Brian Richardson, middle school computer literacy teacher and founder of Click Drag Solutions, states on his website his reasons for creating his course which he now offers to families through DVD. He states, "I asked myself what one valuable thing could I teach kids in my classroom that would have the potential of staying with them for the rest of their lives?" Web Design For Kids (and Curious Grown Ups!) is geared toward an audience aged 10 and up and sells on Richardson's website, for $40.00 regularly, but currently is available for only $19.99.

Richardson believes HTML programming instruction is a valuable life long tool for kids because kids can see results of their work immediately, programming helps train kids to pay attention to detail and most importantly it is easy to implement as all necessary software for creating a web page is present on most typical home computers. Web Design For Kids requires a computer with a Windows operating system, Notepad and Internet Explorer. Richardson explains students with MacIntosh computers can also learn from his course, but will make use of Text Edit and Safari instead. All instruction within the video, however, assumes you are working from a Windows based operating system.

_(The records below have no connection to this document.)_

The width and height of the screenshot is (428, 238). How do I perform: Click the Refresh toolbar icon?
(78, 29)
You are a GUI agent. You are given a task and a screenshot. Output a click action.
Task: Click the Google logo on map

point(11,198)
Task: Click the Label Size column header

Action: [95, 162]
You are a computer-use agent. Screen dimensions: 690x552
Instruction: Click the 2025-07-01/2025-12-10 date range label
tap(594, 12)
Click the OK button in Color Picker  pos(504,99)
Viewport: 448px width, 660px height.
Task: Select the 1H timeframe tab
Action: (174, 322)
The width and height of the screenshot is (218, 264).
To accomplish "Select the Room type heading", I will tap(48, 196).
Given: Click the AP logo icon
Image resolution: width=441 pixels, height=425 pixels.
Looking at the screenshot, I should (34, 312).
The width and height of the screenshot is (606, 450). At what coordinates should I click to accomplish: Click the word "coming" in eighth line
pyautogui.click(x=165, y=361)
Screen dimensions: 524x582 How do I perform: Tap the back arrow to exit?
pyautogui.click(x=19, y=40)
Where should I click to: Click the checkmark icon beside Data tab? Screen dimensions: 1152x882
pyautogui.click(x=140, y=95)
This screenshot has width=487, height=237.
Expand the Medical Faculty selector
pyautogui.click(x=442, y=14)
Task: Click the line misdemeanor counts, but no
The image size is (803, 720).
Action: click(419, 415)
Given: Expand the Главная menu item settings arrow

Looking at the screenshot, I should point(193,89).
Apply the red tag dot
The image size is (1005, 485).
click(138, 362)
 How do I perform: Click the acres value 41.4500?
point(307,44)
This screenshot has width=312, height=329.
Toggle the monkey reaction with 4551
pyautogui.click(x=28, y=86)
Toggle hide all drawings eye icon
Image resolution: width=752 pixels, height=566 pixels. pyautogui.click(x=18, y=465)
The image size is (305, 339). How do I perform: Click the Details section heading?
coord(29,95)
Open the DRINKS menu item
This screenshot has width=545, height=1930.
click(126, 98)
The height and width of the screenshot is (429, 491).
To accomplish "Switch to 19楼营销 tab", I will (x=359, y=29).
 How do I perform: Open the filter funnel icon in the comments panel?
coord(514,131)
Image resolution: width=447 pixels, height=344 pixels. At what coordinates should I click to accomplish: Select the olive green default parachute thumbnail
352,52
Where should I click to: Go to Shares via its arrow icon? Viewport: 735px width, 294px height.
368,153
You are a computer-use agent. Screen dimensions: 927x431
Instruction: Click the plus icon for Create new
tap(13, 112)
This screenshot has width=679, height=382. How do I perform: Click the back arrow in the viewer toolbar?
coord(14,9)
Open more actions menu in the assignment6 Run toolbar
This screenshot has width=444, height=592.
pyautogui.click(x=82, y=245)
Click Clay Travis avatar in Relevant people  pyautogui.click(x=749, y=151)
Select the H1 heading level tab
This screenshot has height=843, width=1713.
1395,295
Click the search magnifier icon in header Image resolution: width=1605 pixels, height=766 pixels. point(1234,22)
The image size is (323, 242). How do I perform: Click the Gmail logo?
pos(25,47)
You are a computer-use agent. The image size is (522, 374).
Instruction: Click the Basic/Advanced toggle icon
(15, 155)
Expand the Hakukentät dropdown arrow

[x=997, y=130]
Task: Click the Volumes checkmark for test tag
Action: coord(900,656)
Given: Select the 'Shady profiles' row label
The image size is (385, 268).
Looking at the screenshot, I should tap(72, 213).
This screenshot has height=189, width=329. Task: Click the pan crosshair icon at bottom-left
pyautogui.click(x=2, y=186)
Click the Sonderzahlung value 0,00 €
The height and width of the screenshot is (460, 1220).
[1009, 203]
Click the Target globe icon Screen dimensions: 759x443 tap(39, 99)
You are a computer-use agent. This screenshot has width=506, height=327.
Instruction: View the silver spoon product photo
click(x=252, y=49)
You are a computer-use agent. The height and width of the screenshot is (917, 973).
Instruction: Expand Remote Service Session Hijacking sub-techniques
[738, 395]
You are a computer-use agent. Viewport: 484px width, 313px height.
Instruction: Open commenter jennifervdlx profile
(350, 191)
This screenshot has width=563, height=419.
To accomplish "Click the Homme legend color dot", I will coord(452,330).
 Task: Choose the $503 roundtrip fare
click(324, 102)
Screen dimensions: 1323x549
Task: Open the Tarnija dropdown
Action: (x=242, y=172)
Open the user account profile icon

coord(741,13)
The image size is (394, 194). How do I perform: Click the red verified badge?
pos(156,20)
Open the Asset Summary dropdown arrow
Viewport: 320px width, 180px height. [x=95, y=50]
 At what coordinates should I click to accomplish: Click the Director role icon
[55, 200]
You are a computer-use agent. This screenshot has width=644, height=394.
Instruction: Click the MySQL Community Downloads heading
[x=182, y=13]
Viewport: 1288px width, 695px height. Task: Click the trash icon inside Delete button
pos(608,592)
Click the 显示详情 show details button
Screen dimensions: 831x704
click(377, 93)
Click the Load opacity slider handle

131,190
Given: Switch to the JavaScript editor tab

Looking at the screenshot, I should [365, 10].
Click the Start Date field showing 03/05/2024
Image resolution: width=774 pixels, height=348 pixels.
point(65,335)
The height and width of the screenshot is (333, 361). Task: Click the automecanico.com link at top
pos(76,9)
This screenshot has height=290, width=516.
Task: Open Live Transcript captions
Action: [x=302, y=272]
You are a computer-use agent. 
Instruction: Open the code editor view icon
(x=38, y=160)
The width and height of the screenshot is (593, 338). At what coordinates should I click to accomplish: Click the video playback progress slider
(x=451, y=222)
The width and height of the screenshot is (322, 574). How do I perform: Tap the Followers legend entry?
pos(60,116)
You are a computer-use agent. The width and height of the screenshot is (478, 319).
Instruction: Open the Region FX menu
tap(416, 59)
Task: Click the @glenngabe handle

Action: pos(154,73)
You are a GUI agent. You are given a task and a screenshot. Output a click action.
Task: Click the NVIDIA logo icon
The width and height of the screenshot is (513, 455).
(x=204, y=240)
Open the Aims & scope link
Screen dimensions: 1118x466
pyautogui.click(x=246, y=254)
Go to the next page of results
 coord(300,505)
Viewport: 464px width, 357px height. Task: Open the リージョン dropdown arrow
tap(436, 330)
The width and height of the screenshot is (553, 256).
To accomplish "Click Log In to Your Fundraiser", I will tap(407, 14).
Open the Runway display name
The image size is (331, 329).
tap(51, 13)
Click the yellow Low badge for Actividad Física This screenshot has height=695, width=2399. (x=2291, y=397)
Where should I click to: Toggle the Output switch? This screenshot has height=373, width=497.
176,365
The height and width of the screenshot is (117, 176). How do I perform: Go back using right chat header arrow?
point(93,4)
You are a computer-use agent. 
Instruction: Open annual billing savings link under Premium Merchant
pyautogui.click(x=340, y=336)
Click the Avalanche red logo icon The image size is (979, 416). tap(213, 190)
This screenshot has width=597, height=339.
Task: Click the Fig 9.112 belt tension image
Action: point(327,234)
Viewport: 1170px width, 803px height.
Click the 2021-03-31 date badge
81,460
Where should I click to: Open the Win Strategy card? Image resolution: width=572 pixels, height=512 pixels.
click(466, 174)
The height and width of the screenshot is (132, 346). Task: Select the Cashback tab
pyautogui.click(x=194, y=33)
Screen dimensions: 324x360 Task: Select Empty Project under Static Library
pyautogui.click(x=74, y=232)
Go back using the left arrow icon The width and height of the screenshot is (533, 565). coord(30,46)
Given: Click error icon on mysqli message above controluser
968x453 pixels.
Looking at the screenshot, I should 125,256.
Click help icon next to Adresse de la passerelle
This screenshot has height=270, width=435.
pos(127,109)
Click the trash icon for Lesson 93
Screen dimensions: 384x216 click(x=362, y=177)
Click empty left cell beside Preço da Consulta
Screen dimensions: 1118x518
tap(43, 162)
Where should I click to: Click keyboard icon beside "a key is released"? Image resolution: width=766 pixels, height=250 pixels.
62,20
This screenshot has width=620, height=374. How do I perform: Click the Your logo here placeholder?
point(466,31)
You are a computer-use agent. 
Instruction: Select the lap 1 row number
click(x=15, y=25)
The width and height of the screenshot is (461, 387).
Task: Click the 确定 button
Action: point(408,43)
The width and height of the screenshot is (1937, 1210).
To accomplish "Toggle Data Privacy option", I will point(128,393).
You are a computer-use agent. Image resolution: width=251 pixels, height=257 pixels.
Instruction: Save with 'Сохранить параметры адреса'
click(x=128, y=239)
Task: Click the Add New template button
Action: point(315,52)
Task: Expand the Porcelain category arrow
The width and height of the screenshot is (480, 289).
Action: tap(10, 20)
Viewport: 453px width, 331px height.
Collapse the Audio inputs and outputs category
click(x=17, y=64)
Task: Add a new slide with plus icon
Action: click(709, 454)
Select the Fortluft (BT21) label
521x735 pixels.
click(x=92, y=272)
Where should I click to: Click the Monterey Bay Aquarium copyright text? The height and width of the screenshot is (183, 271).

Web Design for Kids is a one hour and 22 min. DVD that has the feel of a typical "how-to" course. Richardson states he tried to make the instruction as friendly as possible by replacing some of the typical high-tech language with "Sesame Street language". For example, the term "nestled tag" is replaced with Richardson's self coined word, "sandwiches" encouraging comprehension for even the most timid computer phobic student. Instruction covers six different subjects related to HTML programming in six different lessons. Topics covered include:

*10 Basic Lines of Code

*Coloring background and letters

*Making letters move across the screen

*Designer backgrounds

*Changing fonts

*Adding pictures

Customers purchasing Web Design for Kids should note they are supporting a philanthropic company. Richardson states one of his reasons for creating his company is that he believes "embracing technology is an act that empowers people unlike any act in the history of mankind". He further explains he desires the company will "play a part in helping bridge the digital divide..."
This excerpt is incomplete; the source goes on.